Insert data from AWS Lambda to AWS Aurora - mysql

In my application, I am using AWS S3 to upload and store files. Whenever a file is uploaded to S3, an event is created which triggers a specific lambda function λ. Then, my lambda function λ should perform an SQL INSERT (with the event data of the S3 event) to my running AWS Aurora instance. I expect that λ will be invoked about 10 - 50 times per second.
Summarising: S3 EVENT → TRIGGERS λ → AURORA INSERT
I found various posts claiming that accessing Aurora (or RDS in general) from a lambda function can result in problems due to missing connection pooling and stateless container architecture of AWS Lambda (e.g.
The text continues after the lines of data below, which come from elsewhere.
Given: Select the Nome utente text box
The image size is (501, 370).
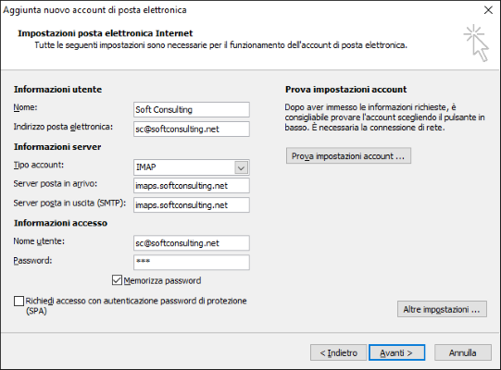Looking at the screenshot, I should [192, 243].
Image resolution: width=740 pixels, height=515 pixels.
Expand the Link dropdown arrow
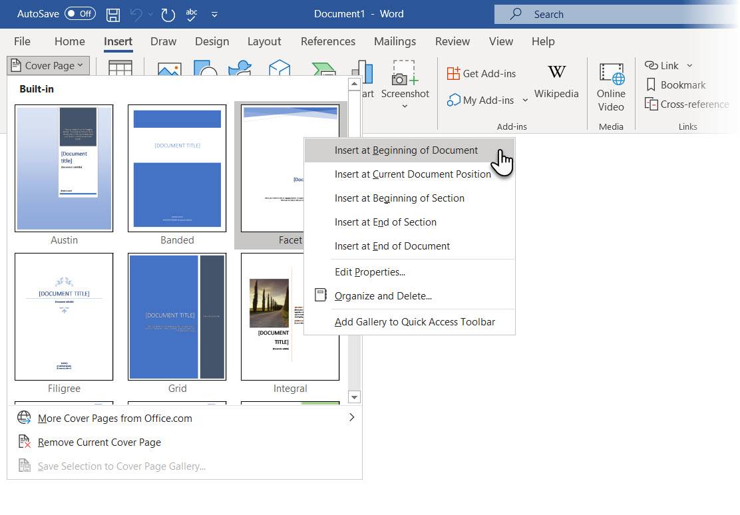tap(689, 65)
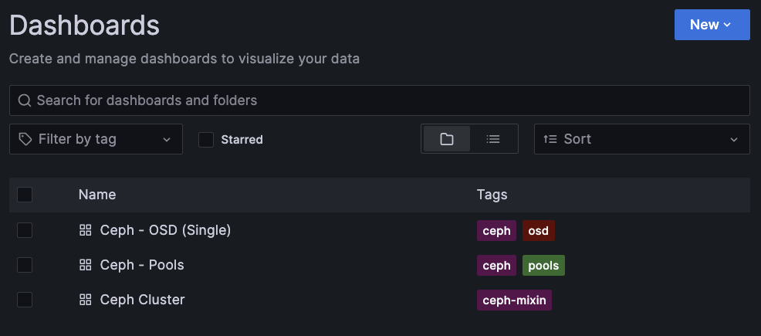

AWS Lambda RDS Connection Pooling).
My λ can be written in any language so the question is, what language/framework to use to not get in trouble with the AWS Lambda connection pooling problem or in other words, is it possible to perform 10 - 50 inserts per second to Aurora with an Aurora MySQL compatible db.t2.small instance? Or are there any alternatives to perform INSERTS to Aurora with another service than Lambda (e.g. SNS) without writing and running my own EC2 instance?
Update 2017-12-10: AWS recently announced Serverless AWS Aurora as preview which looks promising regarding serverless architectures.

The connection pooling problem is not language-specific. It is caused by the approach that you used in your code to connect and disconnect from your database.
Basically, the best way to avoid it is to connect and disconnect from the database during your lambda invocation. This is not optimal from the performance perspective but this is the least error-prone.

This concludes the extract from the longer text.